▶ **Consignes**
1. Répondez à ces questions sur l'extrait sur la lecture et la poésie :
(a) Quel mot les élèves évitent-ils d'utiliser trop souvent ?
(b) Quelle date figure dans l'extrait ?
(c) Quelles sont les sentinelles qui gardent la poésie ?
2. Poursuivez l'extrait sur la lecture et la poésie après sa dernière phrase.

▶ **Passage fourni**
Et en lisant leurs commentaires sur leur lecture, leurs sensations, parfois (ils sont gentils, ils n’utilisent pas trop souvent le mot « ressenti » que je leur ai avoué ne pas aimer), je me demande s’ils cherchent à atteindre un nouveau sommet dans leur moyenne ou s’ils m’expliquent, vraiment leur cheminement à travers le texte. Un peu des deux, sûrement. Et c’est souvent tellement beau. De les lire découvrant le dessin de l’œuvre, ou de se fourvoyer dans certaines pages. De tout donner dans les tâches plus ludiques que je leur propose, ou au contraire, de produire des critiques impeccables.

Je corrige presque avec plaisir, en me demandant si j’assiste à la naissance de lecteurs, ou à leurs adieux au monde des livres.

Jeudi 16 novembre

La poésie reste un territoire étrange, inaccessible pour les première. Gardé par des sentinelles vigilantes et anciennes : les rimes, les strophes, le par cœur. Le lire en entier, le lire dans l’ordre. Le bac de français.

Tout ça fait qu’ils n’arrivent pas à entrer dans l’œuvre. Le sens des mots leur échappe. Le stress monte. Le texte se montre rétif et le bac, le bac, le bac de français.

Alors je choisis d’être doux.

▶ **Segment de données**

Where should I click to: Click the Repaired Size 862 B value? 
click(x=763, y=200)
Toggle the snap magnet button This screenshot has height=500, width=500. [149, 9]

▶ **Résultats**
1.
(a) Le mot « ressenti ».
(b) Jeudi 16 novembre.
(c) Les rimes, les strophes et le par cœur.

2.
Aujourd’hui, alors que le soleil frappe timidement aux carreaux de la salle 37, je leur lis ce passage de Pauvre Folle dans lequel Clotilde découvre la poésie de Rimbaud. Il ne leur faut pas longtemps pour se rendre compte que la poésie est poreuse, qu’elle a pervertit – le mot est d’eux – les mots de Chloé Delaume. « J’aime beaucoup le rythme des phrases, il est tellement reposant. »

Leur faire parcourir le livre sans but précis, juste trouver des textes qui parlent. Prendre le temps de lire à haute voix. Expliquer que ça n’est pas grave si certains poèmes passent à la trappe dans leur lecture.

Émanciper.

Ce mot revient beaucoup dans mes discours, cette année. D’habitude, je l’emploie peu. Il y a sans doute une raison.

Cette année, émanciper par la poésie.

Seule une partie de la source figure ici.